The Gold Coast is surfing on a new wave for business events, with a growing swell of new products and experiences it has been proud to reveal to event planners as Australia’s borders reopened.

“People who have been here before don’t know the Gold Coast of today because there’s been so much development with new or cool things to see and do,” said Destination Gold Coast’s head of business events, Selina Sinclair.

There have been many tourism developments happening in the Gold Coast (pictured) throughout the pandemic

“We spent A$1 billion (US$671.6 million) on new products and experiences for the city. There are new tour companies, bars, venues, restaurants and some 3,000 new hotel rooms constructed in the last two years. We’ve also seen a lot of investment by the theme parks.”

“With that, I feel we definitely stand out in the incentive travel space. But also when you look at the associations sector, the city has invested a lot in some major infrastructure developments,” she added.

For instance, the Gold Coast now boasts a new health and knowledge precinct, which brought 1,000 new researchers and more than 20,000 students to the city.

In addition to hospitals, the precinct includes Griffith University, ranked in the world’s top two per cent of universities, and Lumina, which is a 9.5-hectare site designated for start-ups and established businesses nurturing bright ideas and collaborations. Inventions to transform cardiology and spinal cord rehabilitation are among its current projects.

“Association sector events looking for a city where they can tap into speakers’ content, and developments in their field whether in education, health, or medical science technology can now find it on our doorstep,” said Sinclair.

“It’s really opened up our ability to host association events even more than before in the Gold Coast and it’s just one of the things that will only elevate the credentials of the Gold Coast to host associations and corporate meetings moving forward,” she continued.

Elevated experiences were certainly highlighted in June at This Is Gold Coast, the destination’s annual industry showcase. On one evening, event planners enjoyed a new sophisticated rooftop entertainment space in Cali Beach Club featuring an igloo bar, hot tubs, open fire pits, and a fire show.

The next day, they were transported by helicopter into the Gold Coast’s lesser-known asset — its hinterland, where they had lunch in a beautiful white-themed marquee at the top of the mountains at the Bower Estate.

It was also no coincidence that of the 80 guests, more than 30 per cent were international event planners from the Gold Coast’s top overseas markets of Singapore, Malaysia, the US, UK, New Zealand and Japan.

“International markets represent, in some ways, an untapped opportunity for us. What we’ve also seen (since borders reopened) is a huge influx of requests, particularly from the Asian markets, all looking for an incentive travel destination, with a high percentage coming from direct selling companies, and we are catering for that change,” said Sinclair.

“And now we’re starting to see the big associations coming back, saying their rotation is all mixed up and they’re looking for a destination, and they’re rebuilding for future years from 2023 and beyond,” she continued.

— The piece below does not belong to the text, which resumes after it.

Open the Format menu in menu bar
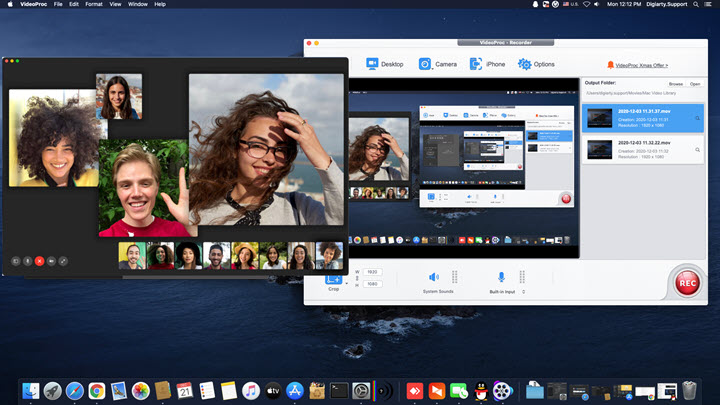Image resolution: width=720 pixels, height=405 pixels. click(x=93, y=5)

A performance during This Is Gold Coast, the destination’s annual industry showcase

Big events also see an advantage in the Gold Coast Convention and Exhibition Centre (GCCEC), where a complete buyout is possible. The centre is currently attracting international business representing up to 10 per cent of its bookings, compared to about two per cent just five years ago, thanks to its growing presence and work to secure events on the global stage.

“We’ve always been highly successful with our size, because big conventions like the fact that they can take total ownership of our venue,” said general manager of GCCEC, Adrienne Readings.

“They can brand externally and internally, which is important to both associations and corporates. The centre’s design also allows us to open and shut as small or as large as we need, so we’re a multipurpose centre, not just a convention and exhibition centre,” she said.

The Gold Coast Airport will also double its size when it unveils an expanded three-level 30,000m2 terminal in September, with links to New Zealand, Singapore, Korea, Japan and Malaysia “ready to go”.

With ambitious moves on multiple fronts meeting the tide of a post-pandemic reset, the trajectory for business events on the Gold Coast seems to be as clear as the blue-turquoise waters it is famous for.

Just to recap, in March, it launched its new brand as Australia’s imagination capital at AIME. In June, its annual showcase invited its “first insiders” to see the new developments since Covid.

And stage three is underway: “(We’ve started to work) much more on a digital strategy, using LinkedIn as our main channel to push out a lot of the content that we’ve collected, to get in front of people we know are busy. (Beyond September), we’ll look to offer fam trips again,” said Sinclair.